69:夢の終わり
鷹緒がふり返ると、そこには買い物から帰ってきた、理恵が立っている。
「……豪って?」
驚く理恵に、鷹緒が無言で受話器を差し出す。
差し出された受話器を取り上げるように掴むと、理恵は叫ぶように問いかける。
「豪?!」
『……理恵? ごめんね』
「馬鹿! どうして急にいなくなったりするのよ。子供が重いなら……私が嫌いになったなら、そう言ってよ!」
理恵の言葉に、内山が一瞬押し黙った。そして静かな口調で語りかける。
『違うよ……ただ今の僕は、結婚出来る経済力も思考もないんだ。今結婚したって、きっとフラフラしちゃうと思う。だから僕も辛いけど、今は離れたところから見てるよ。それで、いつかきっと迎えに行くからね』
「勝手なこと言わないで……都合のいいことばっかり言わないでよ!」
『理恵……』
「さよなら!」
理恵は涙を流してそう言うと、思い切り受話器を置いた。電話は切れてしまった。
「理恵」
鷹緒が声をかけるも、理恵は無言のまま涙を拭いて振り向き、買ってきた食材を黙々と冷蔵庫に詰め始める。そんな理恵の後姿を、鷹緒はただ見つめていた。
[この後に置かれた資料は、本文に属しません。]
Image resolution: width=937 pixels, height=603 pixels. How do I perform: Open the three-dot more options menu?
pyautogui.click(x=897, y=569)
「……もういいの。完璧に冷めたわ。あいつは結局、自分のことしか考えてないのよ。うまいこと言って、私のことも恵美のことも考えてない。もうどうでもいい。忘れる……」
自分に言い聞かせるように、理恵が言う。それが本心ではないことを知りながらも、鷹緒は頷いた。
「おまえの人生だ。好きに生きろよ」
「……うん。そうね」
鷹緒と理恵は、そのまま変わりなく過ごした。数年間は穏やかな日々だった。恵美も着々と成長していく。
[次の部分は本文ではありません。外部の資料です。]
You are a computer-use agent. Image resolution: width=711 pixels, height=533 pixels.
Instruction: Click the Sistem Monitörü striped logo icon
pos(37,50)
そんな中で、数年後。突然、理恵が恵美とともに姿を消した。しかしその頃、鷹緒も少なからず、生活に限界を感じていた時だった。同じことを感じながら互いに離れたことで、自然に離婚へと発展する。
離婚はしても、互いの近況は耳に入った。父親がいないことを一番心配していた鷹緒は、月に一度程度で、恵美と会う機会を作った。恵美が子供モデルをしていることで、仕事でもかち合うこともある。
二人は互いに話す機会こそほとんどないものの、何らかの接点を持ち続け、今日まで自然体なつき合いをしていたのであった。
ハッと、鷹緒が目を覚ました。
「はあ……なんでこんな昔の夢……」
頭を抱えて、鷹緒が言った。時計を見ると、もう夜中の二時を回っている。鷹緒は溜息をつくと、仕事を再開した。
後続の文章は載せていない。